Fatty liver disease (hepatic steatosis) – extra fat gets deposited in the liver, pushing out normal liver cells. It is reversible and no treatment is usually necessary but patients are encouraged to lose weight and control their blood cholesterol levels. 

Hepatitis – a generic term for inflammation of the liver. It can be caused by some medications used to treat IBD. If the medications you are on increase your risk of hepatitis your doctor will give you regular blood tests to check for this condition.  

IBD can also directly cause inflammation of the liver and this is called autoimmune hepatitis. It is treated in a similar way to IBD and if left untreated, autoimmune hepatitis can lead to liver scarring (cirrhosis) and permanent liver damage. 

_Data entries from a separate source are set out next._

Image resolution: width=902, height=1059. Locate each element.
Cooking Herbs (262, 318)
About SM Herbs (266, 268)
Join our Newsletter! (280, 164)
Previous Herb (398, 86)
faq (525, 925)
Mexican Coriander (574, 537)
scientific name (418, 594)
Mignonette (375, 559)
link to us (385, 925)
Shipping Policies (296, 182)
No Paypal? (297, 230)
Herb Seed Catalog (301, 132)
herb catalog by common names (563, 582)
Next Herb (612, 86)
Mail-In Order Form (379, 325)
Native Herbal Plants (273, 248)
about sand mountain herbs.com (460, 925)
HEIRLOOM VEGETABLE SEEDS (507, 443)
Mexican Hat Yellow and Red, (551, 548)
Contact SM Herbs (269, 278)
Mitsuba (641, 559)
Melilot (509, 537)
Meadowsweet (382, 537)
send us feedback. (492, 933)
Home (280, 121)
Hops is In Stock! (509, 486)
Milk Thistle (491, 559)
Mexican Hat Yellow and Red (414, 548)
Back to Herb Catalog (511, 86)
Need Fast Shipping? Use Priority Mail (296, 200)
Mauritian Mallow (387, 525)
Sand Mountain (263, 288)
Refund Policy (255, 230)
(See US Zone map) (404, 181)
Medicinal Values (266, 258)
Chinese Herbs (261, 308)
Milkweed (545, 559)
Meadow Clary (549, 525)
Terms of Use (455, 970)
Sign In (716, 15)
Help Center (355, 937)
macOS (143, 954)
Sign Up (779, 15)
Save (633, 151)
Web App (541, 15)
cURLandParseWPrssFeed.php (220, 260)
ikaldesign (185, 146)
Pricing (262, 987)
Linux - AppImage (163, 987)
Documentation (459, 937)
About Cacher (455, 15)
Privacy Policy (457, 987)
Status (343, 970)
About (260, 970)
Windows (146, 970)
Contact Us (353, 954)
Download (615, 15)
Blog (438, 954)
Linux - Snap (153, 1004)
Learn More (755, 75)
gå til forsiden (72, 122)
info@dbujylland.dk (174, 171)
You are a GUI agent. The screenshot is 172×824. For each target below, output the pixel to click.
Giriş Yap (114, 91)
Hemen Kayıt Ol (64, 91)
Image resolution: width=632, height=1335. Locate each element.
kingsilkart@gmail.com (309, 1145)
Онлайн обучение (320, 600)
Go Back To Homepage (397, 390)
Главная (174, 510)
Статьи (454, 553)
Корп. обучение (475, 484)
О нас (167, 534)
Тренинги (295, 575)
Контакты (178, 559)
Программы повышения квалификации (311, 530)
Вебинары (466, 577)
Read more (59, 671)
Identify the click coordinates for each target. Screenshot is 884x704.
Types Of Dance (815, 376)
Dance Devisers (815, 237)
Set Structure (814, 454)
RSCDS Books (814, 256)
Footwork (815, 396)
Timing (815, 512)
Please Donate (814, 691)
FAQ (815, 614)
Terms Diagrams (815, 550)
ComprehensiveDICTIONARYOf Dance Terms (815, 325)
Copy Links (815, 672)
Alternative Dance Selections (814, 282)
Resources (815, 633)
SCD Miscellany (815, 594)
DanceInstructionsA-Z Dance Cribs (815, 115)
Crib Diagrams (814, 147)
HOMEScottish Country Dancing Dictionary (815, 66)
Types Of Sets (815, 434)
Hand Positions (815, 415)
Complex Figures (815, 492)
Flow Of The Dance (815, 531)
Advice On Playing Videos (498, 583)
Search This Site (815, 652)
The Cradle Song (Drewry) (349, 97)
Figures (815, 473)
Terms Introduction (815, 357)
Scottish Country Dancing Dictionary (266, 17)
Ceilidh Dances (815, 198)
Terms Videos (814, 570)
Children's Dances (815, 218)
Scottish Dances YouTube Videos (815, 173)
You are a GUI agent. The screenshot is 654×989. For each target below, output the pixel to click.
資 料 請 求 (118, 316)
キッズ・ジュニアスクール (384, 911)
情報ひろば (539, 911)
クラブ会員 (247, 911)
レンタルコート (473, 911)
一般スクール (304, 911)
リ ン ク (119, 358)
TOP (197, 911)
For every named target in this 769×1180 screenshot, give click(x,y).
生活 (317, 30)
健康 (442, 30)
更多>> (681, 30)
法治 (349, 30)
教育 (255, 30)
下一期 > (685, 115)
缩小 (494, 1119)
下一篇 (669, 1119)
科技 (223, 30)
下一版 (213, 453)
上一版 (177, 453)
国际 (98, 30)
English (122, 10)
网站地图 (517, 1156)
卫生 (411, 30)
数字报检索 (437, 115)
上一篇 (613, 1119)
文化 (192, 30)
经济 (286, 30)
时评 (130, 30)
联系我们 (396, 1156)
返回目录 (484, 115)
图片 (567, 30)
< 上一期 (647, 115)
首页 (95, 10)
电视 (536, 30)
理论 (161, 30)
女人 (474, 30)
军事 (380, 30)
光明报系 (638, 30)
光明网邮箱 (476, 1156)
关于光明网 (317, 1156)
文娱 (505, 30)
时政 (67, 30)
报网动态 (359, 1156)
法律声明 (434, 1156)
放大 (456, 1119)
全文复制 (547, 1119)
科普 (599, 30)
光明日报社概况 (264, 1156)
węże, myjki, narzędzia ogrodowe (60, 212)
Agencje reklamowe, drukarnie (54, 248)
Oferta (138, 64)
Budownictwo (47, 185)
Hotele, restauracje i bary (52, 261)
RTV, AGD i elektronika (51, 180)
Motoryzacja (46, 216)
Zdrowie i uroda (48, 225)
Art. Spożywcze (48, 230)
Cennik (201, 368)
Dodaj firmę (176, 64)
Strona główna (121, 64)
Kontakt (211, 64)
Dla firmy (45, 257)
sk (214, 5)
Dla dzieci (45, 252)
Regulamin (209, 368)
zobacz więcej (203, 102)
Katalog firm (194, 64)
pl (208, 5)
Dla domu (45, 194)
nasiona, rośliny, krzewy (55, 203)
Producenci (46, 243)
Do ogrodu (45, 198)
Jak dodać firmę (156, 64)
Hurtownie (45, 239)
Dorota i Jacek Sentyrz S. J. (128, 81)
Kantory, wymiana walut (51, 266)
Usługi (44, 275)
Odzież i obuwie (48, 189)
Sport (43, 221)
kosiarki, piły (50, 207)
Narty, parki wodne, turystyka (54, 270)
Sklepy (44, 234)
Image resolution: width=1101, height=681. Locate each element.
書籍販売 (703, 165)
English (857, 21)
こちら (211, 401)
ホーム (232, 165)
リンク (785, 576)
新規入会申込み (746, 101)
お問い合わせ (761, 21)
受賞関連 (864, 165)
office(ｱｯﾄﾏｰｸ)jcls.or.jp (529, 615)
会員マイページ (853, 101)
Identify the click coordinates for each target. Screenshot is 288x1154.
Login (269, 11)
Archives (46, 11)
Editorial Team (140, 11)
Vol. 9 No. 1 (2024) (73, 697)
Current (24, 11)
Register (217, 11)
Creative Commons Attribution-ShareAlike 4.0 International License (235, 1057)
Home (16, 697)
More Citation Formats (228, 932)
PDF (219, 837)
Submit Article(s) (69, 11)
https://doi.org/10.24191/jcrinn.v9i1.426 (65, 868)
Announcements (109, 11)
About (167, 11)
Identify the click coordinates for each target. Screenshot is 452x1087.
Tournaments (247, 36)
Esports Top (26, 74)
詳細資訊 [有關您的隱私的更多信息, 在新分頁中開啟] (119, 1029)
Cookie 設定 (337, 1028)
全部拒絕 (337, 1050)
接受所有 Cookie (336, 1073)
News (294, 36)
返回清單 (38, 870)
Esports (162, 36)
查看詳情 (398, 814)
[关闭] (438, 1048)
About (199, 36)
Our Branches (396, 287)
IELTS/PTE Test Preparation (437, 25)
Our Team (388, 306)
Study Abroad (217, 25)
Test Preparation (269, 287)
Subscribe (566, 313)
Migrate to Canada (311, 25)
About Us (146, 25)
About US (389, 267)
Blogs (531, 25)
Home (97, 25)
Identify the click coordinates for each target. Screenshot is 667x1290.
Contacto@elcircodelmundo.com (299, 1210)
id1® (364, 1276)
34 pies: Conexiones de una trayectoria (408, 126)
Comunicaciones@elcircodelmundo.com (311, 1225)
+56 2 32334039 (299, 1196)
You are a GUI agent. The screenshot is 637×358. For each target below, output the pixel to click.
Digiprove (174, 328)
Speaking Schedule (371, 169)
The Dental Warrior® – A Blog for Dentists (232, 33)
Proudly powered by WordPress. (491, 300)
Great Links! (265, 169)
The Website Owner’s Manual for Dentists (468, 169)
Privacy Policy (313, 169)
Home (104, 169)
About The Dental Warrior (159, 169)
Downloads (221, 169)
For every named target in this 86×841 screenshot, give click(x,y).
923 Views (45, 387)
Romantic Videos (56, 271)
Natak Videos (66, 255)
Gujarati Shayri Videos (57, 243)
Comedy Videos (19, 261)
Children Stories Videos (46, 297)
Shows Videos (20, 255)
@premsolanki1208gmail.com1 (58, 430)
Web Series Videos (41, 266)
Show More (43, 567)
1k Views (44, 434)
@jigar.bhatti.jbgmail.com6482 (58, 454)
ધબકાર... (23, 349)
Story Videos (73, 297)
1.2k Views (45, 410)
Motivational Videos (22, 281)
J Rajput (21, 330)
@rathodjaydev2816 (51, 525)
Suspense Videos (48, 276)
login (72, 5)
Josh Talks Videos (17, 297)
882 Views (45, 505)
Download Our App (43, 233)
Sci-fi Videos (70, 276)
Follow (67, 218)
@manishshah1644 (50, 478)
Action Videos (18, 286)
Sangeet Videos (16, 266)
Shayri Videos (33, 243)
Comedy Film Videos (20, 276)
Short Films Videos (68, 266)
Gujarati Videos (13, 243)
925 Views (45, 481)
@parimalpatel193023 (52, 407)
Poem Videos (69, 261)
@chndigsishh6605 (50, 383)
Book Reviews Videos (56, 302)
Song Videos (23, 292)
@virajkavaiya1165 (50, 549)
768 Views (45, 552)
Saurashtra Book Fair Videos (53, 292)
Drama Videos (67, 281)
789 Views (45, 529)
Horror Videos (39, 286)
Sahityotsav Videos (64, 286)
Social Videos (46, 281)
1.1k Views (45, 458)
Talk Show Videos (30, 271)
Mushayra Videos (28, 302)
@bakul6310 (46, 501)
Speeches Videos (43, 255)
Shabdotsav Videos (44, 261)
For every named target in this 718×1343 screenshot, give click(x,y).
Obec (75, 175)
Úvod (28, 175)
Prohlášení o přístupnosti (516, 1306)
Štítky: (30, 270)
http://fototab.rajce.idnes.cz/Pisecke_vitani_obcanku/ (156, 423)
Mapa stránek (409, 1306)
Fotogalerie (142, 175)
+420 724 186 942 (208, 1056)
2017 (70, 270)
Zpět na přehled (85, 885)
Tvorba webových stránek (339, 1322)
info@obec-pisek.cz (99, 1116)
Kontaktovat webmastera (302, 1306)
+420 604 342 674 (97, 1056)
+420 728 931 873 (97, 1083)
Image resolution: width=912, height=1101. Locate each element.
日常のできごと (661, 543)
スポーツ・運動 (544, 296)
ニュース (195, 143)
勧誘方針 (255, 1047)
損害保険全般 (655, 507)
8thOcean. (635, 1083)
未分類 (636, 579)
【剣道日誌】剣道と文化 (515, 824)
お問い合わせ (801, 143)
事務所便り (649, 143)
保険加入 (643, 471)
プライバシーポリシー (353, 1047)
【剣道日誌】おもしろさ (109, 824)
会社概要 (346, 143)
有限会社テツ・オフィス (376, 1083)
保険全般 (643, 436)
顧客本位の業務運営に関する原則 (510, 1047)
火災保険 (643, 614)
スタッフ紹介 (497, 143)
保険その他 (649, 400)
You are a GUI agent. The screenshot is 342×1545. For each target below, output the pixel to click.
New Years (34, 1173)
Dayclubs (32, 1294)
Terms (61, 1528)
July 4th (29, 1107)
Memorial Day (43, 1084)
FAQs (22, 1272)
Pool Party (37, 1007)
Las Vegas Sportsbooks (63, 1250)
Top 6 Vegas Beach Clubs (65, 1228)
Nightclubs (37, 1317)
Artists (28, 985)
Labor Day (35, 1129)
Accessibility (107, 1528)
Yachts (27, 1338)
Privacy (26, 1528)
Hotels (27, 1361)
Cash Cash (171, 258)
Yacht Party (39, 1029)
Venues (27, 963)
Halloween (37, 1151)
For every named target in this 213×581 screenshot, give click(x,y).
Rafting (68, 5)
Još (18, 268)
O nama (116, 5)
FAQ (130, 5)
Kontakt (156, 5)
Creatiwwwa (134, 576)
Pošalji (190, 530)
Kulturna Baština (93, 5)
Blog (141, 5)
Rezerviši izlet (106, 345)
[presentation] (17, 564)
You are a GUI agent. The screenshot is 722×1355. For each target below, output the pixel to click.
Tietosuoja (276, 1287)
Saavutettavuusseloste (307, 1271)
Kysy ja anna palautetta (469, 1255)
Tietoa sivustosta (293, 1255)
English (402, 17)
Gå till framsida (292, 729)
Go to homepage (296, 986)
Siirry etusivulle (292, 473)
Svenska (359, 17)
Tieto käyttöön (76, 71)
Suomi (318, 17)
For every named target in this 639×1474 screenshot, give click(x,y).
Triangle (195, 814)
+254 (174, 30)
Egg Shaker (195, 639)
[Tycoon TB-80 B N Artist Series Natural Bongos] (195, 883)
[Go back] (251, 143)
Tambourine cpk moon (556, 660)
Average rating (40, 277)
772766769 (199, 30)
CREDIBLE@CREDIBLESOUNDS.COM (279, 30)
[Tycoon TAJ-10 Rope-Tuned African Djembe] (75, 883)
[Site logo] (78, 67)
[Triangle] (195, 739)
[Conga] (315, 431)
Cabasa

Gallstones – The gallbladder normally holds liquid bile until it is needed for digestion. However, bile can harden to form stones within the gallbladder. If gallstones try to leave the gallbladder and block the ducts, pain, nausea, and vomiting occur. Gallbladder removal eliminates this problem. 

Primary sclerosing cholangitis (PSC) – inflammation of the bile duct system of the liver. PSC is seen in about 3% of patients with ulcerative colitis, and less in Crohn’s disease.  

Bile ducts transport bile from the liver to the upper small intestine. Scarring of the bile ducts and eventually the liver is caused by the inflammation. When this occurs, the bile cannot flow normally. Bile buildup leads to itching and jaundice, and if there is enough damage, fatigue can occur.  

To control the bile build-up, stents are usually placed within the bile ducts to keep the bile flowing. Complications of PSC include infection of the bile (cholangitis) and cancer of the bile duct system (cholangiocarcinoma).  

If the liver is damaged too much, cirrhosis can occur and liver transplantation can be considered. Another complication in patients with PSC is an increased risk for colon cancer. Therefore, it is important for patients with PSC to speak to their doctor about undergoing annual colonoscopies.